By May 25, 2012No Comments

In the delightful Hayes Valley in San Francisco, you will find a myriad of little design shops, clothing stores and cafes. Cheek by jowl 3 storey houses line the streets, and with lovely parks and a 20 minute walk to the city, it is the chosen neighbourhood of the new San Francisco dot com generation and their offspring.

Which leads to an interesting business problem on a sunny Spring day. The best ice-cream in Hayes Valley comes from an ice-cream stand in a mini-park half way down the main street. And they make their ice-cream ON DEMAND. Yep, on the spot, from fresh ingredients.

‘Why the hell would you do that?’ I can hear you asking! Well, it is novel (it took the inventor years to perfect the process and the machines); the customers love it (kids marvel at the dry ice-powered machines and the smoke coming off them); there’s no wasted production; and it tastes great.

Four operators manage 4 machines, making the cones and small tubs of icecream in 4 flavours – 3 standard, and one special of the day. Each fresh batch fills 2-3 smallish tubs at most.

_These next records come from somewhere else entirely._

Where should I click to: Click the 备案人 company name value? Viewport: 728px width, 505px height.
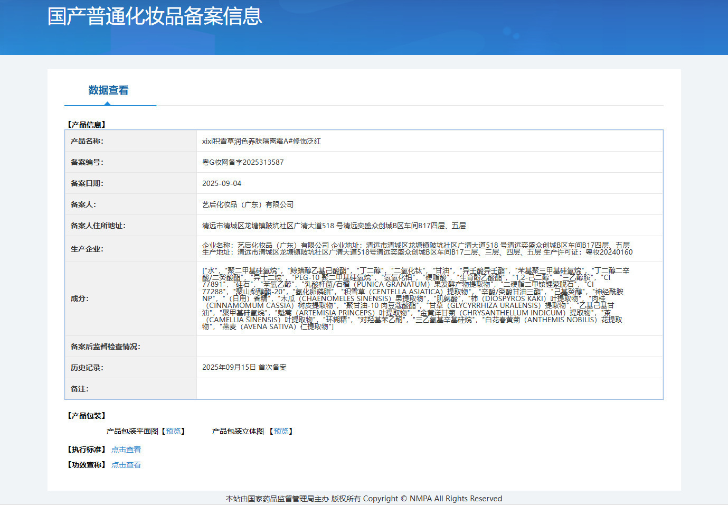click(x=248, y=204)

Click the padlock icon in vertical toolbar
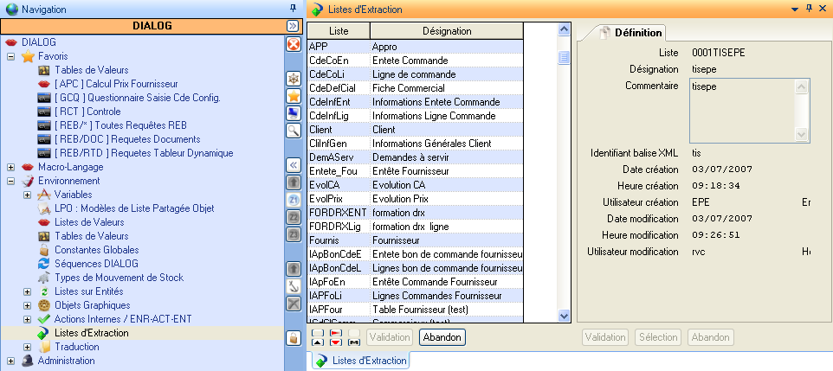click(x=294, y=338)
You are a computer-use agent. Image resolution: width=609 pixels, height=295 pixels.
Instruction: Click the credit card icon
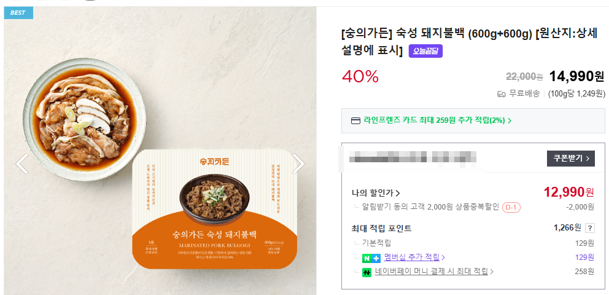pyautogui.click(x=355, y=120)
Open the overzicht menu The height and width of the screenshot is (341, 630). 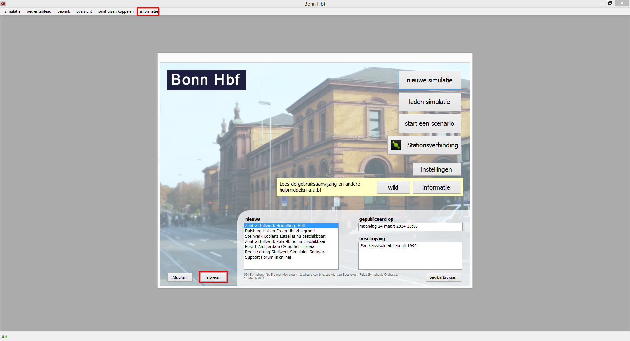pyautogui.click(x=84, y=11)
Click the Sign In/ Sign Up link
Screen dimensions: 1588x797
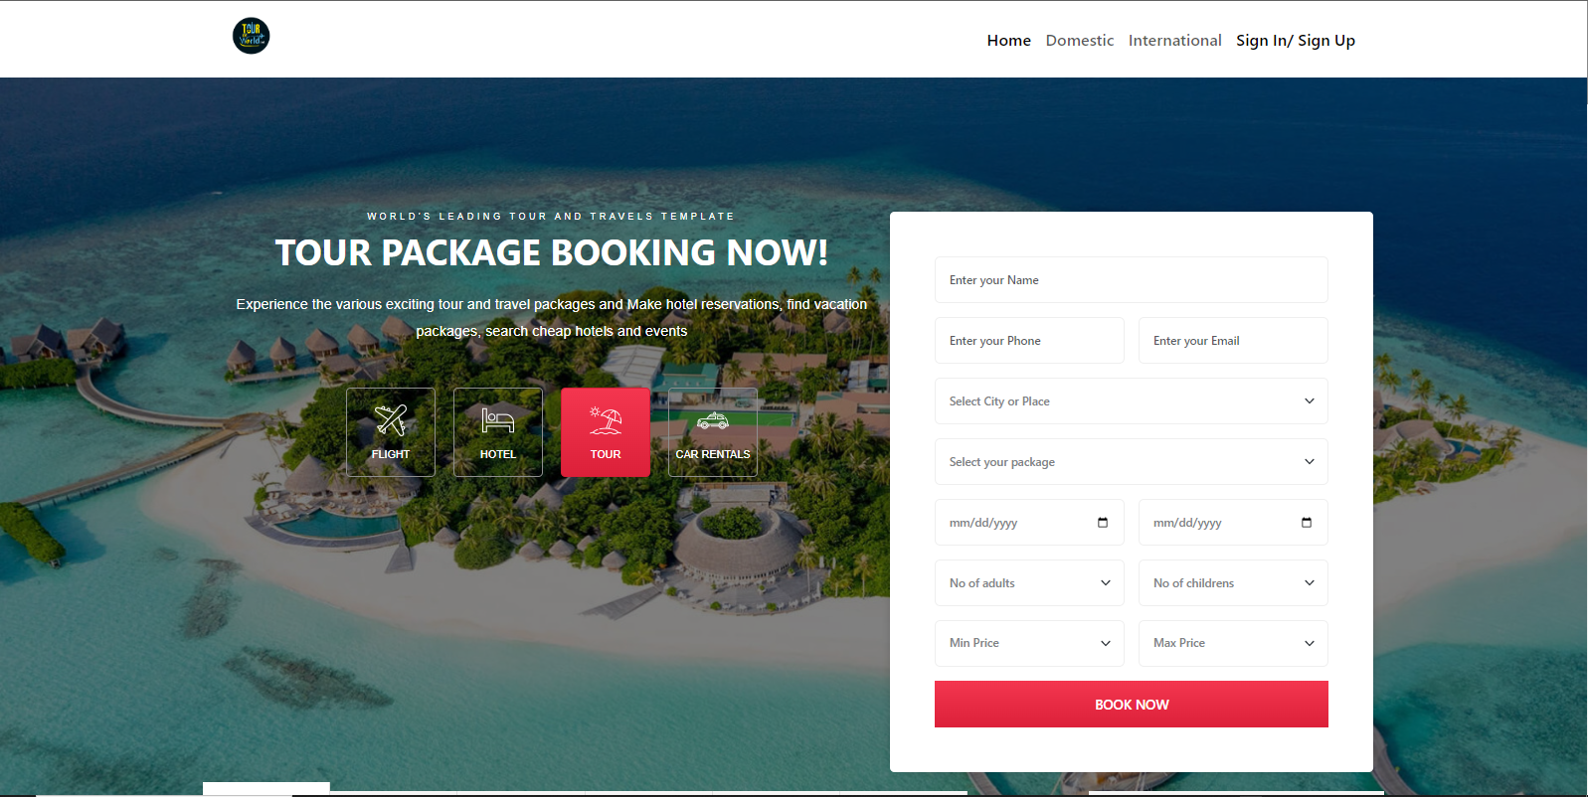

Now what is amazing is that as people wait for their ice-cream, there is hardly any whining, whinging, tears, eye-rolling, skirt-pulling, or toys thrown from (adult) prams at all. Everyone seems pretty calm, even though the queue is 20 people deep, and the waiting area is full. And we are waiting for ICE-CREAM!!!

Nobody is hassling the staff as to where their order has gone, and people are adjusting their expectations with sanguine anticipation.

How does this miracle of customer service occur?

Here’s their high-tech system – did you spot it in the first photo?

Four swim-lanes for flavours. Different coloured cards for flavours. The order written on the card. Names go on cards. Customers can read the cards and see where their order is up to in the queue – they don’t need to interrupt anyone to ask where their ice-cream is at!

Customers can adjust their order at the start based on trading off a smaller queue with a choice of flavour. Want it quick? Choose vanilla right now.